How to Add a Messaging MCP Server to Claude Code
AI agents are getting access to real-world tools. Code editors can spin up servers. Design tools can generate assets. But until now, no messaging platform shipped a way for AI agents to send iMessage and SMS on your behalf.
senderZ changes that. The @senderz/mcp package is a Model Context Protocol server that gives Claude Code direct access to the senderZ messaging API. One install command, and Claude can send messages, manage contacts, check delivery status, and handle compliance — all through natural language.
This post walks through what MCP is, how to install the senderZ MCP server, what you can do with it, which tools are available, security considerations, and compatibility with other MCP-capable agents.
What Is MCP (Model Context Protocol)?
MCP is an open standard created by Anthropic that defines how AI agents connect to external services. Think of it as a universal plugin system for AI tools. Instead of each AI tool building its own integration layer, MCP provides a shared protocol that any agent can use to discover and call tools from any MCP server.
An MCP server exposes a set of named tools — functions with defined inputs and outputs — that an AI agent can call. When you tell Claude Code to “send a message to +14155550100,” Claude identifies the right tool (send_message), fills in the parameters (phone number, message body, channel), executes the call through the MCP server, and reports the result back to you in plain language.
Without MCP, integrating with a messaging API means writing code: HTTP clients, authentication headers, JSON serialization, error handling, retry logic. With MCP, you describe what you want in English and the agent handles everything.
senderZ is the only messaging platform in the market that ships an MCP server. Not Twilio. Not Sendblue. Not Blooio.

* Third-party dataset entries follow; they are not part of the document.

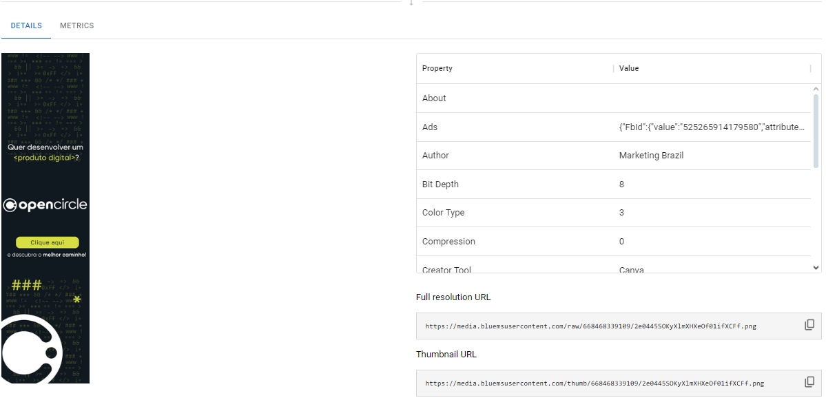The height and width of the screenshot is (400, 826).
Task: Click the separator after the Property header
Action: click(x=613, y=68)
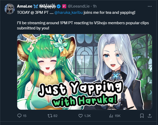Click the 82 reposts count
This screenshot has width=158, height=125.
tap(55, 116)
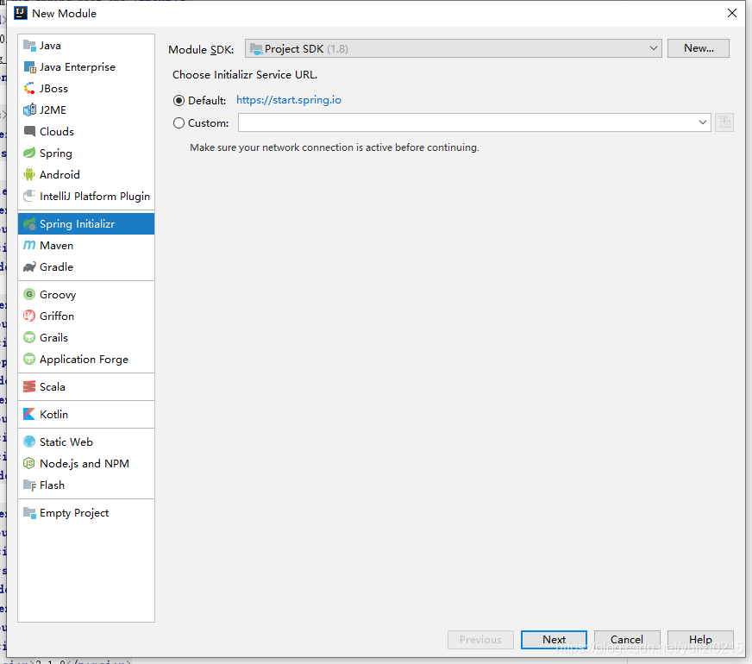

If you want to send iMessage or SMS from an AI agent using an open standard, senderZ is the only option.
Install in One Command
If you have a senderZ API key, the entire setup is a single terminal command:
claude mcp add senderz -- npx @senderz/mcp --api-key sz_live_xxx
Replace sz_live_xxx with your actual API key from the senderZ developer portal.
After running the command, you should see output confirming the server was added:
Added stdio MCP server senderz with command: npx @senderz/mcp --api-key sz_live_xxx
Restart Claude Code (or open a new session), and the senderZ tools are immediately available. No config files to edit, no environment variables to set, no additional packages to install.
You can also store your API key as an environment variable instead of passing it inline — see the Security section below for details.
Do not have a senderZ account yet? Sign up at senderZ.com. Your 14-day free trial includes full API access, which is plenty for development and testing.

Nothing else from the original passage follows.